- _Record excerpts_:
++++++++++

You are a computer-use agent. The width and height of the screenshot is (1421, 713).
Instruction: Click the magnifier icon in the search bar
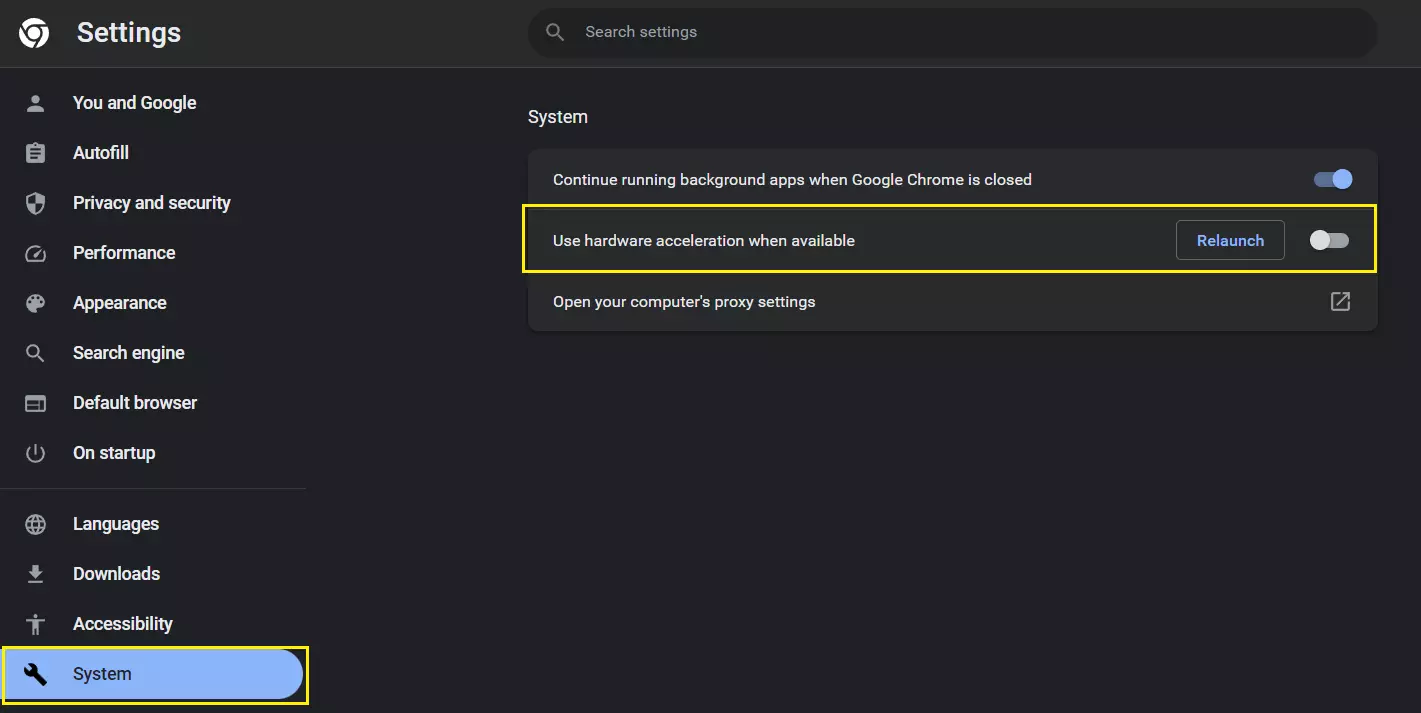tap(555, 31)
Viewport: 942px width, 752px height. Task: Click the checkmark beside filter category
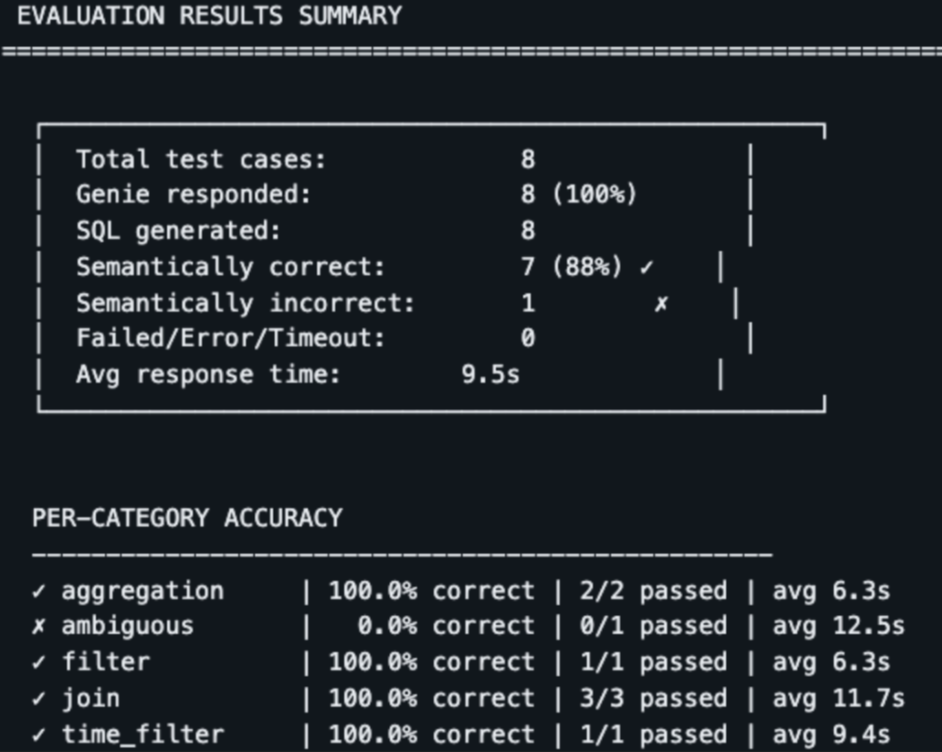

++++++++++

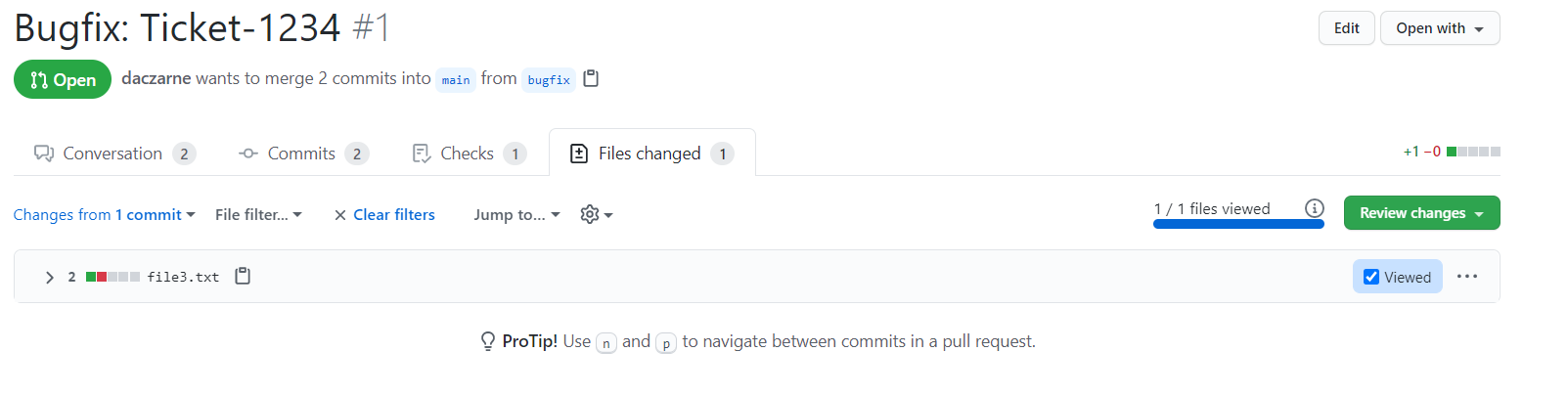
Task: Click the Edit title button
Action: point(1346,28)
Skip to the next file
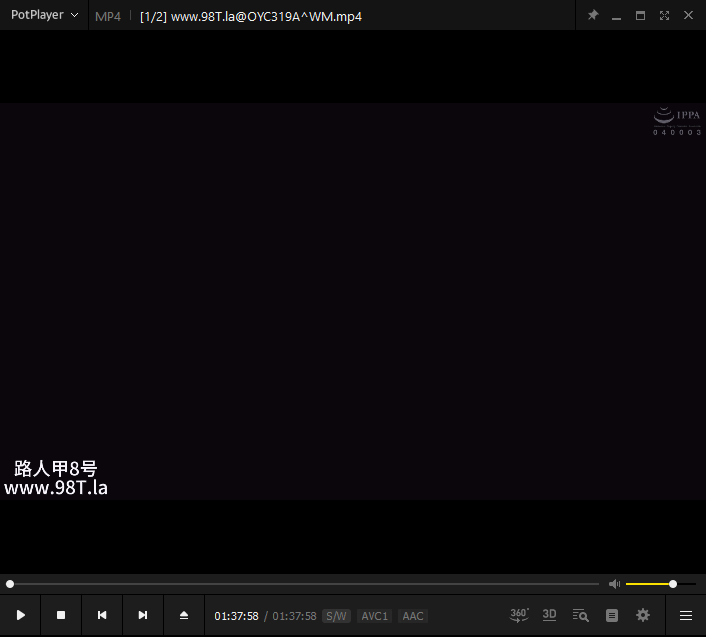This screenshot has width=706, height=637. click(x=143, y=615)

++++++++++

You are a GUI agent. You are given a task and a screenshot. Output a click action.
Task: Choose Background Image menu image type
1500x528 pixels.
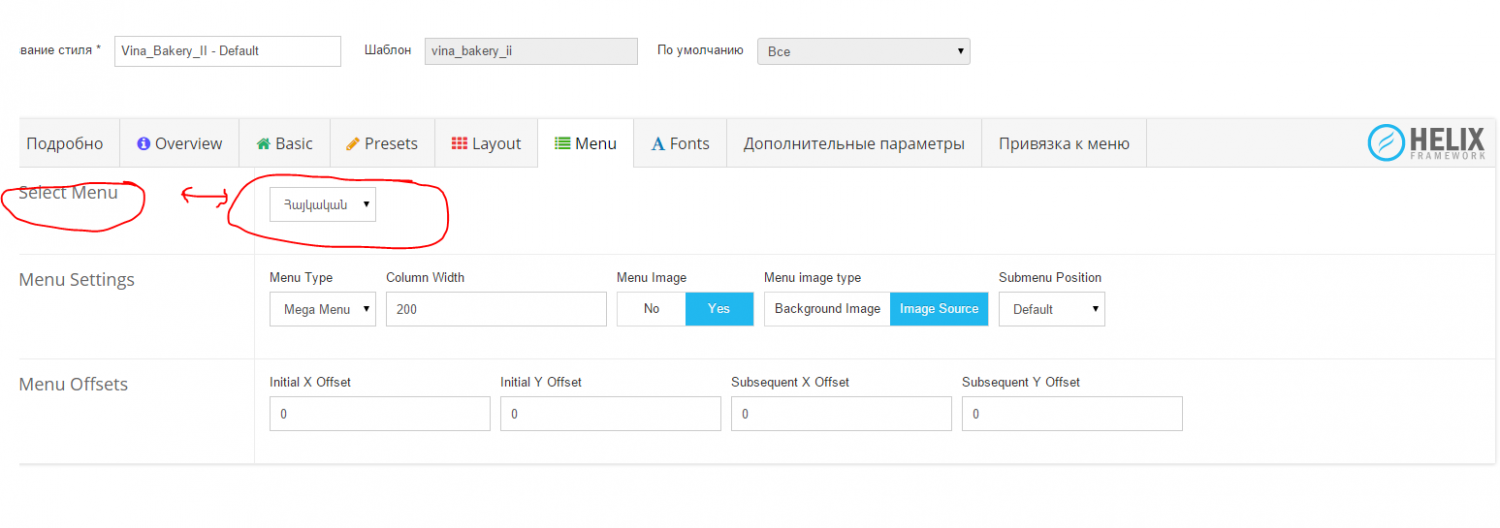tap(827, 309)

++++++++++

- _Work item_: Leaving all pictures out, output exactly the lines of the material above from the line with "You are a computer-use" to the line with "Viewport: 942px width, 752px", both included.

- _Written answer_:
You are a computer-use agent. The width and height of the screenshot is (1421, 713).
Instruction: Click the magnifier icon in the search bar
tap(555, 31)
Viewport: 942px width, 752px height. Task: Click the checkmark beside filter category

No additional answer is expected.